Today, anyone can enthusiastically understand what Kant has said: “there are two magnificent things in this world: above my head, the stars; and inside, my mind.”
In that sense, Neuroscience, a modern euphemism for Neurobiology, should be understood as one more tool for the knowledge serving Biological Psychiatry. It is important to emphasise that Biological Psychiatry is Clinical Psychiatry, in the sense that is beside the patient, and should be devoted to the patient.
Instead of long term preparation’s books, papers have dominated the psychiatric literature of the recent years. Most of the times, they are just an accumulation of previous papers under the pompous name of meta-analysis. I understand this is causing to our knowledge much more damage than progress, promoting confusion and uncertainties, which are then propitiating bureaucratic guidelines of questionable value.
The sophisticated psychiatry of some privileged countries should not suffocate and eliminate the simple and daily clinical practice so necessary everywhere. Consequently, there is a need to promote courses respecting the cultural and economic peculiarities of different countries. What is good for one, not necessary is good for others.
If in the two last decades psychopharmacotherapy started to touch Schizophrenia, on the other hand there is a kind of stagnation concerning the antidepressants. We should expect progress beyond the variation of old recipes.
The alarming incidence of previous unnoticed side effects of some drugs should move us to a permanent pharmacovigilance through a drug’s life, through a patient’s life. Considering the so many clinical trials involving populations of different parts of the world, it would make sense to have an International Panel to constantly evaluate these trials.
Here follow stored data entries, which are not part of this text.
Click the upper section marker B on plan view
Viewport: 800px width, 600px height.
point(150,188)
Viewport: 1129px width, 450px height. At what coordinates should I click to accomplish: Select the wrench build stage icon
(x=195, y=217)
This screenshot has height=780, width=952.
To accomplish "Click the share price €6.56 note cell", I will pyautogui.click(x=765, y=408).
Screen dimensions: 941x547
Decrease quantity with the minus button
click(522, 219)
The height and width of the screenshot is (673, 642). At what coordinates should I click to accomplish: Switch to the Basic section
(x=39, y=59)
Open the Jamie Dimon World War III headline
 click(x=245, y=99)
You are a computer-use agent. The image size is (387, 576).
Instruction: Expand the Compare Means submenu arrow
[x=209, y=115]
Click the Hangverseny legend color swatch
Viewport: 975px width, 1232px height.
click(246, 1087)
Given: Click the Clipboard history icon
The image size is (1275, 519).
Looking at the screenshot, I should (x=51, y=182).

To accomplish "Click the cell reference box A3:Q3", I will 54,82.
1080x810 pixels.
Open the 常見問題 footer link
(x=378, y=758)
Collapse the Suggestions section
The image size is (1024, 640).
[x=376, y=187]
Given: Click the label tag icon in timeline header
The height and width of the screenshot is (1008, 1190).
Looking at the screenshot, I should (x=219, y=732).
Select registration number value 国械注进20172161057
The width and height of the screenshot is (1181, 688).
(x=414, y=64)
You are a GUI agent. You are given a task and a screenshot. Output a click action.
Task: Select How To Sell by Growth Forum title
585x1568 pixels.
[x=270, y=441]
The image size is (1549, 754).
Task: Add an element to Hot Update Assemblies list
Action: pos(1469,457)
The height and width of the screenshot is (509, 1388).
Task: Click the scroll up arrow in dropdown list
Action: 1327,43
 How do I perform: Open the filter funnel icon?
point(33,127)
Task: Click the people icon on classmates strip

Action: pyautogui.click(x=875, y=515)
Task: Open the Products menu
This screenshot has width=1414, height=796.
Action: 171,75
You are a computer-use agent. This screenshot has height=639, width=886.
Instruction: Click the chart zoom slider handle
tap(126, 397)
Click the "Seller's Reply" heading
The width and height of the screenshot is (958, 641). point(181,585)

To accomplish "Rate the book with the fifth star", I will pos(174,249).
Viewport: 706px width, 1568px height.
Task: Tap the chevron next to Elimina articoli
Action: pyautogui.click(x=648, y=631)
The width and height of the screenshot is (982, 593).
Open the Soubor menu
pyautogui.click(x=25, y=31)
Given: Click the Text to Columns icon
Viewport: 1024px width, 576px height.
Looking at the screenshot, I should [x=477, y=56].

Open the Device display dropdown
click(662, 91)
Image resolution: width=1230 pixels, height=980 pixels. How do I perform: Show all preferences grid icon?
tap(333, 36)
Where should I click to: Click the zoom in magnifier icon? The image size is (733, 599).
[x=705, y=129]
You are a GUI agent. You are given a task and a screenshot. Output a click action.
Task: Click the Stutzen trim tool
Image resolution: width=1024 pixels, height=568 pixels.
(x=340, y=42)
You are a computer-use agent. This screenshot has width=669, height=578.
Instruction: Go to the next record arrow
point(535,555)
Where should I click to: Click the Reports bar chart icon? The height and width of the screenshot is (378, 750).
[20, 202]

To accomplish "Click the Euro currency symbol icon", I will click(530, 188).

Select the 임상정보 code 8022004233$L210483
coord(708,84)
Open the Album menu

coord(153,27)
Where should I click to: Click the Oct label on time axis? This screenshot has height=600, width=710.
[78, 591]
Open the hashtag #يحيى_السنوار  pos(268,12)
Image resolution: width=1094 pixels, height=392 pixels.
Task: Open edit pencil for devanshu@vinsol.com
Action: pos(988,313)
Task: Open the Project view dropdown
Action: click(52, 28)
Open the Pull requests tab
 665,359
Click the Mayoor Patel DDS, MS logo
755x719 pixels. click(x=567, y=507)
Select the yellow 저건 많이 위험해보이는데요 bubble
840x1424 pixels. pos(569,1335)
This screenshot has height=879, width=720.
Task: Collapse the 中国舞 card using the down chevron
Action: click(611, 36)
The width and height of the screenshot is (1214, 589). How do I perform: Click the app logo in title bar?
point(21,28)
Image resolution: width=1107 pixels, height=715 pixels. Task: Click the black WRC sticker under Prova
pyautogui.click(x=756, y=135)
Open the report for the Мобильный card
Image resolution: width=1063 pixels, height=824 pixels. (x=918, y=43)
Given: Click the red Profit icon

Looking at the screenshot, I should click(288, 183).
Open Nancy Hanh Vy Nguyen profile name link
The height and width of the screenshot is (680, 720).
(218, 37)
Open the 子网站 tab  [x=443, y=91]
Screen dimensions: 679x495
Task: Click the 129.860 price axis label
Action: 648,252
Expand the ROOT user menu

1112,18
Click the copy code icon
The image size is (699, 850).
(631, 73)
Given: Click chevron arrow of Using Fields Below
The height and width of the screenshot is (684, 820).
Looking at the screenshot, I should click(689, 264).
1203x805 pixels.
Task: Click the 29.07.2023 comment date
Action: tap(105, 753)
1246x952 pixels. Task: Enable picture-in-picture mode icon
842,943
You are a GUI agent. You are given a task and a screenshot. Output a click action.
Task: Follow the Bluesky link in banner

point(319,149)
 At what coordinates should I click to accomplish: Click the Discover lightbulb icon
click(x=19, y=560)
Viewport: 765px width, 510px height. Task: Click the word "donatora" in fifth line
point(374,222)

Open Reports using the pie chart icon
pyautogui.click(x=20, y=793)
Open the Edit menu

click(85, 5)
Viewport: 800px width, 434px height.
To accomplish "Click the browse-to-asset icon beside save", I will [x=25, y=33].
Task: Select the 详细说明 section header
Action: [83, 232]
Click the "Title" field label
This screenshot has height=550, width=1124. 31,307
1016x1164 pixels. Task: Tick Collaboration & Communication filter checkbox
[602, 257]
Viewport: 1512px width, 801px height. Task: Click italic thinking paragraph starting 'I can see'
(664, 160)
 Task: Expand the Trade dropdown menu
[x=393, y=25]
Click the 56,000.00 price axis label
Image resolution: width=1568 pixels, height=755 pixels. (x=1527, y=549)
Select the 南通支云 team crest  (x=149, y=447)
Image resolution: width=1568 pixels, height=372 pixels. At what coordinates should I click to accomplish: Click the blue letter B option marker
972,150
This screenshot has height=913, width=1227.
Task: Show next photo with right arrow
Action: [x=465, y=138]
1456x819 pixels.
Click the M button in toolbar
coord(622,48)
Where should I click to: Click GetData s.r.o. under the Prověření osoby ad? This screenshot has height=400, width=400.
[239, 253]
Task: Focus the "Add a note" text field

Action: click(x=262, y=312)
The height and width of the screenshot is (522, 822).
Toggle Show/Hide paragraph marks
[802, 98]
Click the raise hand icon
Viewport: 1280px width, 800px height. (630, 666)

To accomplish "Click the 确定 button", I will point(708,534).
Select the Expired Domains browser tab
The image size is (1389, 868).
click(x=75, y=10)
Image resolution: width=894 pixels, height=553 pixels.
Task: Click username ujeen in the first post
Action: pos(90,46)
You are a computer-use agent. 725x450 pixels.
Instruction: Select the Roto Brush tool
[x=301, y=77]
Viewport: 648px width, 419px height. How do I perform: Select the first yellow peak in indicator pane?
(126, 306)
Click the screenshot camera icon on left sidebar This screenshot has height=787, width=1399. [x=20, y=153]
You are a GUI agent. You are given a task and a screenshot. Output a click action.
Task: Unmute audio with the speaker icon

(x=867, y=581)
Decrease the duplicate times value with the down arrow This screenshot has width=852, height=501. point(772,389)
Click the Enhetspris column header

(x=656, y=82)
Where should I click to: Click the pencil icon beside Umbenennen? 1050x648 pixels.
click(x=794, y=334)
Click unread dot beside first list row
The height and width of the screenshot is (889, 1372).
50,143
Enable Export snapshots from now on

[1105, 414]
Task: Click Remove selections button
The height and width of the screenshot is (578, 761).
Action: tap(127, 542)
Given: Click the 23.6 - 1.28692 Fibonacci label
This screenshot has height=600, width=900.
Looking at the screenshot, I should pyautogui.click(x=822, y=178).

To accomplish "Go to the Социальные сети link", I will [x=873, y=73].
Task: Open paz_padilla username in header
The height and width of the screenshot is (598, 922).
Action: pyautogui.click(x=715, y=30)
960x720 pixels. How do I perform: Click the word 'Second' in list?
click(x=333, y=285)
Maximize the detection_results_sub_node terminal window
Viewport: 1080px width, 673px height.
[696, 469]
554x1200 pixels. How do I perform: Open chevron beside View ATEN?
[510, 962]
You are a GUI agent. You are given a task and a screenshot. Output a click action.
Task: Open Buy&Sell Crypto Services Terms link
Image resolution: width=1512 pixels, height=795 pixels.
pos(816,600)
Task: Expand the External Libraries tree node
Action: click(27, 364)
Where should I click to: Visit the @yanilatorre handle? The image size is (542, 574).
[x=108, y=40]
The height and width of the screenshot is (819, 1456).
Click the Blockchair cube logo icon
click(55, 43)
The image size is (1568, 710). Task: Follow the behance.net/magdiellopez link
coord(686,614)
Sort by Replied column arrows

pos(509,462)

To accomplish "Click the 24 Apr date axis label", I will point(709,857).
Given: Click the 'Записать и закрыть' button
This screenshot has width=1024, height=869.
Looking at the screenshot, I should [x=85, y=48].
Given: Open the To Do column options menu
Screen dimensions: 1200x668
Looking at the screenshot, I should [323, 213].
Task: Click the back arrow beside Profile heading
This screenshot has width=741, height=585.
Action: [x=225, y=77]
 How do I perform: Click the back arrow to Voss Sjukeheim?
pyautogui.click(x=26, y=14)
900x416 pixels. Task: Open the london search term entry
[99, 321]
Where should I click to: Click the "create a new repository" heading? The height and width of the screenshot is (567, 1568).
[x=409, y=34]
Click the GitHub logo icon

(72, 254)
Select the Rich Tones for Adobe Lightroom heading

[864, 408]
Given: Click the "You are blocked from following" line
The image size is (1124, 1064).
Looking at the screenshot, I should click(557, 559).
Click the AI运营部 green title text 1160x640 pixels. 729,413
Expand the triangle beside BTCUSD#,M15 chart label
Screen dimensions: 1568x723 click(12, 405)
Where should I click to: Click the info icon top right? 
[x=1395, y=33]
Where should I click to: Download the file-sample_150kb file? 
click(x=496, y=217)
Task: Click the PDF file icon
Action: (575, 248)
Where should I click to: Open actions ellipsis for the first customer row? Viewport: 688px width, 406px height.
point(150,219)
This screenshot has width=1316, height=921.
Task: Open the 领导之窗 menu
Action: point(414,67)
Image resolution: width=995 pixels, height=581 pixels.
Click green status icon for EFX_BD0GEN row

If the children are really the future, drugs to children – sometimes with unpredictable outcome – should be used when strictly necessary and under a high strict control. Any life is too precious.
For different reasons it is necessary to not forget the so-called old drugs, many of them still useful and necessary everywhere, mainly in countries with restricted economic resources. In this regard, I would like to bring to your attention the "3 A’s” created by Sri Suyawati, an Indonesian colleague, for the occasion of the last World Congress of Clinical Pharmacology and Therapeutics: access; affordability; appropriate use of drugs.
Biology is living a new era. It is an era creating one world comprising many languages and different cultures to be preserved, but aiming one communication.
Since genetics and neurobiological studies are proving the significant environmental influence in genes and brain development, we can again imply how different can be the expressions of a same disease in different cultures, and how one point of the world may affect all other parts.
Modern biology highlights the importance of diversity. Diversity is to be considered in terms of living beings, but also in terms of race, culture; diversity in terms of people, and in terms of opinion. In so diversified and complex world, we can only live and construct a health and peaceful society if moved by respect to each other. As doctors we know how important is to have Ethic illuminating our road.
I finish my speech wishing that symbol inserted in the Federation’s website, the dove, making with its wings a fresh and delicate wind, will maintain permanently alive our energy to fight the misuse of scientific knowledge, which contributes to exploitation, misery, and injustice; and to maintain permanently alive our scientific curiosity and productivity, and the sense of responsibility towards the patients.
My colleagues and guests, ladies and gentlemen, thank you for coming to Vienna. Enjoy the Beauty of Vienna, the warmth of her people and the excellence of the Congress.
I solemnly declare open the 8th World Congress of Biological Psychiatry.